→ Texte source
= = = = =
Entendez-vous au loin, le rire de Bruno Cremer, les facéties de Marielle, la conversation sensuelle de Françoise Fabian, le crépitement des blagues potaches de toute cette bande du Conservatoire, leurs rêves de gloire et les rebuffades de leurs professeurs d’alors ? Les mystères de la comédie dramatique sont aussi impénétrables que les subtilités d’une épreuve hippique, un même art du dressage et du contrôle de soi. La laideur semble avoir définitivement gagné la bataille esthétique. Nous sommes vaincus, désarçonnés par la disparition de Jean Rochefort (1930-2017) comme si notre paysage mental allait s’éteindre. A qui pourrons-nous encore nous accrocher, nous hisser dans cet océan de platitudes ?
= = = = =
[Enregistrements tirés d'un jeu de données]
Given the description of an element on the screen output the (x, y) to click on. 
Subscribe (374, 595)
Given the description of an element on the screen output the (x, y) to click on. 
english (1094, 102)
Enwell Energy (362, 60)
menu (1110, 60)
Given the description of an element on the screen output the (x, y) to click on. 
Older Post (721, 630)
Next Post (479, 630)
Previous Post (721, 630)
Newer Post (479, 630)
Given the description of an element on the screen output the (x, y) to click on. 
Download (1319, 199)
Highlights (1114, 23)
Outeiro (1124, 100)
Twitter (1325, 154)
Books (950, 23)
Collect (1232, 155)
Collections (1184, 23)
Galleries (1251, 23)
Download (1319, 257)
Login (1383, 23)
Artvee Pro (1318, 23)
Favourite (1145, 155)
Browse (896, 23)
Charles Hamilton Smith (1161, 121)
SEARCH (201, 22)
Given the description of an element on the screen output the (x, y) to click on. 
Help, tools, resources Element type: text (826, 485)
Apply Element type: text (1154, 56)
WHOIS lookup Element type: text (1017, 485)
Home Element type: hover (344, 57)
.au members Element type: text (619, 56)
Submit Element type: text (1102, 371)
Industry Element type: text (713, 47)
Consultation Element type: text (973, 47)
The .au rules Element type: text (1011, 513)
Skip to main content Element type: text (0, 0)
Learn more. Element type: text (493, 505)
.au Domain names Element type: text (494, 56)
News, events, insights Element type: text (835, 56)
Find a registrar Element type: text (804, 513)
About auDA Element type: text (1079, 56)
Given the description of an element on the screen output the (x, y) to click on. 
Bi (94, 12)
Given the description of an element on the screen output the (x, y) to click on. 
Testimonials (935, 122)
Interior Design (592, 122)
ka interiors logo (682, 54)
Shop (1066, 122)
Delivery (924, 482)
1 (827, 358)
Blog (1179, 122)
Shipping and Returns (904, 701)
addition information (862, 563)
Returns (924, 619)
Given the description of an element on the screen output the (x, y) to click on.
= = = = =
Prolongez l'hommage à Jean Rochefort en écrivant la suite après sa dernière phrase.

Un seigneur qui ne brusquait pas le texte
Si Belmondo nous a appris les dérapages plus ou moins contrôlés sur les départementales, le moustachu a distillé dans notre être le plus profond, une nostalgie amère, une élégance cabossée et le goût des amours contrariés sans lesquels l’existence ne mériterait pas d’être vraiment vécue. Rochefort, comme tous les adolescents de la Seconde guerre, portait en lui les stigmates de la Libération. Il avait vu la foule se déchaîner, cette violence veule et basse gagner les consciences en s’abattant sur la première femme accusée de collaboration horizontale. Il gardait de ces tontes en place publique, une vision d’apocalypse, une blessure intérieure, outrageante et toujours aussi vive, près d’un demi-siècle plus tard. Dès cette période, Rochefort avait émis des doutes sur le genre humain qui guidèrent sa façon de jouer.
Il pratiquait son métier en seigneur, ce cavalier émérite ne brusquait pas le texte. Il laissait pourtant filtrer l’émotion par quelques touches pointillistes : la voix pleine de nuances et d’introspection et puis les traits d’un visage modelable à la commande. Chez lui, derrière l’apparente nonchalance, la distance de bon aloi, le rire fin, une certaine anglomanie de style et toujours cette volonté de séduire, l’homme bouillonnait. Il pouvait avoir le verbe acerbe et la réaction à fleur de peau. Plus d’une fois, j’ai vu cet écorché tancer des malotrus sur les plateaux télé et d’un mot assassin les renvoyer à leurs chères études tout en faisant mine d’amuser la galerie.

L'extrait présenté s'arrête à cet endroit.